Put the lines from the one containing "1122x842 pixels. At" up to and including the one containing "pos(229,19)" into a Markdown table with the columns Row and Line, leaving out blank lines.

> [Element lookup records]
================

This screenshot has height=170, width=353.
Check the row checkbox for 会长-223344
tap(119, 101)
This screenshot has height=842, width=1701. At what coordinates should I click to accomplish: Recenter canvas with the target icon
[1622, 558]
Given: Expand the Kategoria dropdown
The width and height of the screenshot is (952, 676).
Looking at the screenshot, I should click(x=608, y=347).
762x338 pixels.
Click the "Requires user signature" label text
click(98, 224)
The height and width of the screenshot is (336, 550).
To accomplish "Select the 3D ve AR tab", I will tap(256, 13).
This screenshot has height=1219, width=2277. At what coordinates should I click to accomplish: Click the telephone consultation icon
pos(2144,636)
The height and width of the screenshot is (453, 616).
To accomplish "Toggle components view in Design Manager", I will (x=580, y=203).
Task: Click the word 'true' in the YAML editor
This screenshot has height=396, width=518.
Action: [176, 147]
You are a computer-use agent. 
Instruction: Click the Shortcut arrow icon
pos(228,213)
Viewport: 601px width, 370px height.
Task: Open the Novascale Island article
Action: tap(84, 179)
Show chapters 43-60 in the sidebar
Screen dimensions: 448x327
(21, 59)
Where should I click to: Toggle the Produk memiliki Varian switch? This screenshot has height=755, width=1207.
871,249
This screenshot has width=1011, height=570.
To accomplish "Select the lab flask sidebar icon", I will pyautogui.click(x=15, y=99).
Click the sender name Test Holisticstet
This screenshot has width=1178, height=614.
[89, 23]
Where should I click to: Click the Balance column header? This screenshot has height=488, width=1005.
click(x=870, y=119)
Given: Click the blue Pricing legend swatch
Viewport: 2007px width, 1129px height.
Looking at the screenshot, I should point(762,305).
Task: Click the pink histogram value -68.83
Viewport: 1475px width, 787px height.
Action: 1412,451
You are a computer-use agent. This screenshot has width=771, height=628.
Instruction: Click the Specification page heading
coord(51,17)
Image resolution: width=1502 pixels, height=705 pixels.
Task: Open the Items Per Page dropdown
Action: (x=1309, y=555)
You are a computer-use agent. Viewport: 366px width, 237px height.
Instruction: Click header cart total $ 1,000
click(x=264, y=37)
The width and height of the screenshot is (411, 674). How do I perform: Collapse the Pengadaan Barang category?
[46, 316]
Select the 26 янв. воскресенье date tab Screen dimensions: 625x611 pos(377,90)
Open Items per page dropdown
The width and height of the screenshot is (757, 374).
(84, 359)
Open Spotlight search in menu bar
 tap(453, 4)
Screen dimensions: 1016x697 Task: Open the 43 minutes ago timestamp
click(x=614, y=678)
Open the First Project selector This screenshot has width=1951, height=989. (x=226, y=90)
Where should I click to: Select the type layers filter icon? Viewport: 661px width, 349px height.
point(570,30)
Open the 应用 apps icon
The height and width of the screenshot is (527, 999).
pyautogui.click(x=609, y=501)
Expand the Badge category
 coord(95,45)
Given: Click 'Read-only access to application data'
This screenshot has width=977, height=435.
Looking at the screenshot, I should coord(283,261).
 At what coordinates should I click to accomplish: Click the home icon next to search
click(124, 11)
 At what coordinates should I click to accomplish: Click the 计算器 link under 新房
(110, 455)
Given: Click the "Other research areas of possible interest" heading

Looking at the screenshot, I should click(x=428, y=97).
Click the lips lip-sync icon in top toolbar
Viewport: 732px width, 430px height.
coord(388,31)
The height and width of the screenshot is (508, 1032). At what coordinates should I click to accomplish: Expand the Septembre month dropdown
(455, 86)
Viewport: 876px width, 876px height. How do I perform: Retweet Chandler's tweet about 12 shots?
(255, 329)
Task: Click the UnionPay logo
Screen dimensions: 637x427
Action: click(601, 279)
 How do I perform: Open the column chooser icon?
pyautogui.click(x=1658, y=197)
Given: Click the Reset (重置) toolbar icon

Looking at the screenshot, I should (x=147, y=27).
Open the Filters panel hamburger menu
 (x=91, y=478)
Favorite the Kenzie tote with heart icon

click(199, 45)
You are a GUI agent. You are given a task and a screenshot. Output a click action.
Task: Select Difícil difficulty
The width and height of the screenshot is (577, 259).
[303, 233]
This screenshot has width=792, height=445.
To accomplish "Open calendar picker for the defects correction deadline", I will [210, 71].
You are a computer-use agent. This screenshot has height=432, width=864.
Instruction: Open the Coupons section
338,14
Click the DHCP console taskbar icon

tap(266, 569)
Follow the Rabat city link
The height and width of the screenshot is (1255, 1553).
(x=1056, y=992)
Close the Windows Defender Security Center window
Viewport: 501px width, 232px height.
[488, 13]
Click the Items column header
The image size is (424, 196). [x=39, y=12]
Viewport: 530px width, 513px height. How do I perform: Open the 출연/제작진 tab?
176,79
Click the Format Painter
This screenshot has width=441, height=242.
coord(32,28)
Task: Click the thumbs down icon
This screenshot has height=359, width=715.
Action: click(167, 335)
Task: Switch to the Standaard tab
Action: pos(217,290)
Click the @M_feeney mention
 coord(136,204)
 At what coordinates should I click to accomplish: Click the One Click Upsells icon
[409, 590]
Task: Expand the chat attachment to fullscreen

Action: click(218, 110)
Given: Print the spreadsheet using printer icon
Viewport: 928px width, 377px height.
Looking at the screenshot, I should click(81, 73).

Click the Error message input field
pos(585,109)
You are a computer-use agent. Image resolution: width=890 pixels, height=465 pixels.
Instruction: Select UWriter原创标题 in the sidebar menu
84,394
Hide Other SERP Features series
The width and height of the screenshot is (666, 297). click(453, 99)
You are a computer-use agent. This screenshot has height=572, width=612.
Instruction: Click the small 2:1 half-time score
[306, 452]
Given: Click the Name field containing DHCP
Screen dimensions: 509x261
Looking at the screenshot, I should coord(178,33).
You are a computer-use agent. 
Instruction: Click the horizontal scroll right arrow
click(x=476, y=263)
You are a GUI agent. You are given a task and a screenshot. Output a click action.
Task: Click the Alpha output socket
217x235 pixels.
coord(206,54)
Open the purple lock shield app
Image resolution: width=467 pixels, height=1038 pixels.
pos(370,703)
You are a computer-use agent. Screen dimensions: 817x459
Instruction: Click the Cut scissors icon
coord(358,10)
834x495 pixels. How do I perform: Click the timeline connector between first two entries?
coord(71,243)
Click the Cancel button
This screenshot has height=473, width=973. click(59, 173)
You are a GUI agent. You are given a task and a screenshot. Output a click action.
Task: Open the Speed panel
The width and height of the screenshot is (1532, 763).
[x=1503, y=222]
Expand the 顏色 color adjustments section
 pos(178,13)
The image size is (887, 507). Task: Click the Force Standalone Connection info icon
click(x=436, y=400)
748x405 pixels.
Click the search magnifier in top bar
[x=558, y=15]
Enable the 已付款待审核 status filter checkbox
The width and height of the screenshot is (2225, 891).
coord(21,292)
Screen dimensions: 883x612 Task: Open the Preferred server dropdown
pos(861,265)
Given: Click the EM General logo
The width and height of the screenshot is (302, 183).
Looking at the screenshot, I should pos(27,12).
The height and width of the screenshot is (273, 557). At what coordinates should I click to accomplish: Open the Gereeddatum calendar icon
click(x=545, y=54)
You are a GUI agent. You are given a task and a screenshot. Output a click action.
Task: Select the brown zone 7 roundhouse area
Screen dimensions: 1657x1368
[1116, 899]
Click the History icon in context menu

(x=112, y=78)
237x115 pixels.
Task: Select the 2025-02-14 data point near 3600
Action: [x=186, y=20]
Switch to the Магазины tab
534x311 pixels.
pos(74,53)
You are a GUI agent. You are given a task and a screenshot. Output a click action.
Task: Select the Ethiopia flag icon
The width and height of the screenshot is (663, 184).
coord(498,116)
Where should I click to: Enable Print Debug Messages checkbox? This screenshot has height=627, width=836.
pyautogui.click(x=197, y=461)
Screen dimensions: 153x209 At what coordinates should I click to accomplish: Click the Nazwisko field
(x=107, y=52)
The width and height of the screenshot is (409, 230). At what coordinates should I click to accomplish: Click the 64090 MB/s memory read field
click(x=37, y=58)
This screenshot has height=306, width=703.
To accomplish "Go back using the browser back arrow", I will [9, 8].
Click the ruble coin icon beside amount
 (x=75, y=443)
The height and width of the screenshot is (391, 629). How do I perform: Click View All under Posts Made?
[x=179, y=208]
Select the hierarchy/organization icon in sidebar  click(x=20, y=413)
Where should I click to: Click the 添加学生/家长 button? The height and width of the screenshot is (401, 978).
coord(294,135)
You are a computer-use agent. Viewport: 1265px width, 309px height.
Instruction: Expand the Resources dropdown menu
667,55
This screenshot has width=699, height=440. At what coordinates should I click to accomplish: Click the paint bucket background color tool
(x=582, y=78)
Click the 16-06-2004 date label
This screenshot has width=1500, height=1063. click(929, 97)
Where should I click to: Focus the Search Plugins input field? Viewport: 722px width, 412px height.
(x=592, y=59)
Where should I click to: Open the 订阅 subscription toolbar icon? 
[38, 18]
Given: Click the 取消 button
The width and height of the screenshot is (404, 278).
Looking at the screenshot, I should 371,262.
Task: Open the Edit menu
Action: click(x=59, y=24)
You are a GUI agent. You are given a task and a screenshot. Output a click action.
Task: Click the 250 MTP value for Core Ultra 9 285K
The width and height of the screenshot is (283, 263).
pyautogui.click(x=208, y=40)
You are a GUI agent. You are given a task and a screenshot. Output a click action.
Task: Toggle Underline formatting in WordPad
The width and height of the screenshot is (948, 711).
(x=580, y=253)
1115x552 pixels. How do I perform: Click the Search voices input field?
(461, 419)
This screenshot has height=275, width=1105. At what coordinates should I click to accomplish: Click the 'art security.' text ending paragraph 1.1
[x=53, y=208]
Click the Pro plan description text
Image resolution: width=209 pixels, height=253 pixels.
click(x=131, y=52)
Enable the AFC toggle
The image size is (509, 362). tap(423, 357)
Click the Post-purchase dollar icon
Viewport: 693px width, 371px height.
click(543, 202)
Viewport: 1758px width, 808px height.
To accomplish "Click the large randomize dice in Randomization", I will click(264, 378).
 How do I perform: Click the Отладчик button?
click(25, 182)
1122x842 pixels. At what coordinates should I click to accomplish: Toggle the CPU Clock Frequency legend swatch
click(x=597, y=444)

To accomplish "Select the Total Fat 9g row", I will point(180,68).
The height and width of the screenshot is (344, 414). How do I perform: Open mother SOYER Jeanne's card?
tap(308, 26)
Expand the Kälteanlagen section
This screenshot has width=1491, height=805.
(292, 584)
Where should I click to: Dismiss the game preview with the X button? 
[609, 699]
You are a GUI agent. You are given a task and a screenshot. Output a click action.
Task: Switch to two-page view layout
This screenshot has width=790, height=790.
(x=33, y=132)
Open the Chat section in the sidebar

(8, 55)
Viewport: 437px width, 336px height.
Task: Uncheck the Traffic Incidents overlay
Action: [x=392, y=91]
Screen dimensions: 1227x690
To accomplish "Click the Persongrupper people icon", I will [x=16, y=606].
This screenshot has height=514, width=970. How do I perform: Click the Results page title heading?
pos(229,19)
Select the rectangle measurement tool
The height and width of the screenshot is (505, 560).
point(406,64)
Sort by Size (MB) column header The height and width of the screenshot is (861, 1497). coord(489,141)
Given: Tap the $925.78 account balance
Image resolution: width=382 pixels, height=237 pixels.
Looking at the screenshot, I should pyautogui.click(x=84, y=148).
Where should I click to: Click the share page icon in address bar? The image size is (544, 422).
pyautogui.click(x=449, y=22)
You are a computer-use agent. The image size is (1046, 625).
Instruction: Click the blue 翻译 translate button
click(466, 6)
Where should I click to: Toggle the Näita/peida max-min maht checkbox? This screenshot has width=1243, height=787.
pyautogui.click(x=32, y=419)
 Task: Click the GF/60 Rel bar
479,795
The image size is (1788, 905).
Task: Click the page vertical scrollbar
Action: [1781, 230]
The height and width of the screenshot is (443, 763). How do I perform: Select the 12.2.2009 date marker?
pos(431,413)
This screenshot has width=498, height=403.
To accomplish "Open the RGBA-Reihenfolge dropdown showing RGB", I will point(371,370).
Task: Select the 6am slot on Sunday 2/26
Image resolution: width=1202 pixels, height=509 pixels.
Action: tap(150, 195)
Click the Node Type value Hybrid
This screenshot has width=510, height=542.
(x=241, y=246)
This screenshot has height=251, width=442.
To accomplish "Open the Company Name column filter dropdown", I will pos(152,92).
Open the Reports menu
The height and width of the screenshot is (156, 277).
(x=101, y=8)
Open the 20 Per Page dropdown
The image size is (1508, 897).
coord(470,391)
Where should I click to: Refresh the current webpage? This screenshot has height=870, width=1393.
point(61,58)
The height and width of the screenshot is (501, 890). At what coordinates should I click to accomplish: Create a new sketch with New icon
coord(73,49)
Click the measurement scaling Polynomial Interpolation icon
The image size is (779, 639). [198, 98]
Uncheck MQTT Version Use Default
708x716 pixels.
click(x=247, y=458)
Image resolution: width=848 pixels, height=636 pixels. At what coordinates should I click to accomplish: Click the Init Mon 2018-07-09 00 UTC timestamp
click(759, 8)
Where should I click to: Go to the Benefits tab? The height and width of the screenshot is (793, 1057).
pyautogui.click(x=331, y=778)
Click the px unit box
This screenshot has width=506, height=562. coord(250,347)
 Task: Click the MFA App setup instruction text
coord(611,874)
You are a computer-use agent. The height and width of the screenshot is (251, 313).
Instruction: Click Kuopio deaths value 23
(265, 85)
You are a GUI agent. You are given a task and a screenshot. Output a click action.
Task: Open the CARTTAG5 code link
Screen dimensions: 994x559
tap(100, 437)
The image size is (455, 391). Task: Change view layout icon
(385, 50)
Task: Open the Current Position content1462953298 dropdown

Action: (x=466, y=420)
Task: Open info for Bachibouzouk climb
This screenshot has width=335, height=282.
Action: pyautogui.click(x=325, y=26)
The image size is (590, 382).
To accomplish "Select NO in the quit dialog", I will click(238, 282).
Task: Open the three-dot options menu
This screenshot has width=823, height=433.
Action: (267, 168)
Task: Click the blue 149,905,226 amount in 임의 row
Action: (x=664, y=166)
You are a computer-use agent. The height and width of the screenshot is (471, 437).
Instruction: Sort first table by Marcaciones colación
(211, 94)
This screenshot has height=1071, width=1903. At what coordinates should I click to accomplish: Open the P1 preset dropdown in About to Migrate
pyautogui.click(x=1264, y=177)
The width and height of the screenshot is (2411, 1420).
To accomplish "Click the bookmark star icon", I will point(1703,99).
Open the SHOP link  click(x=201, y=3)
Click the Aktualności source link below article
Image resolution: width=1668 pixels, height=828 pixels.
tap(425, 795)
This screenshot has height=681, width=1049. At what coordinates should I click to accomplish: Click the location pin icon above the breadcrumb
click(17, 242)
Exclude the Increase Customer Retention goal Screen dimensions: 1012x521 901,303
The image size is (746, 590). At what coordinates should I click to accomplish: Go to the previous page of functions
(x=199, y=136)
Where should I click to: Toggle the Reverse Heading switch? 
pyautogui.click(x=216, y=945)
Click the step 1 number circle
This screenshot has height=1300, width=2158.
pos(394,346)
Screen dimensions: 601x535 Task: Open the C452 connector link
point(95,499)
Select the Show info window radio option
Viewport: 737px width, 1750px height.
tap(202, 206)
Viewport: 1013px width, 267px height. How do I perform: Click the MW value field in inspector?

================

> [Reply]
| Row | Line |
|---|---|
| 1 | 1122x842 pixels. At what coordinates should I click to accomplish: Toggle the CPU Clock Frequency legend swatch |
| 2 | click(x=597, y=444) |
| 3 | To accomplish "Select the Total Fat 9g row", I will point(180,68). |
| 4 | The height and width of the screenshot is (344, 414). How do I perform: Open mother SOYER Jeanne's card? |
| 5 | tap(308, 26) |
| 6 | Expand the Kälteanlagen section |
| 7 | This screenshot has width=1491, height=805. |
| 8 | (292, 584) |
| 9 | Where should I click to: Dismiss the game preview with the X button?  |
| 10 | [609, 699] |
| 11 | You are a GUI agent. You are given a task and a screenshot. Output a click action. |
| 12 | Task: Switch to two-page view layout |
| 13 | This screenshot has width=790, height=790. |
| 14 | (x=33, y=132) |
| 15 | Open the Chat section in the sidebar |
| 16 | (8, 55) |
| 17 | Viewport: 437px width, 336px height. |
| 18 | Task: Uncheck the Traffic Incidents overlay |
| 19 | Action: [x=392, y=91] |
| 20 | Screen dimensions: 1227x690 |
| 21 | To accomplish "Click the Persongrupper people icon", I will [x=16, y=606]. |
| 22 | This screenshot has height=514, width=970. How do I perform: Click the Results page title heading? |
| 23 | pos(229,19) |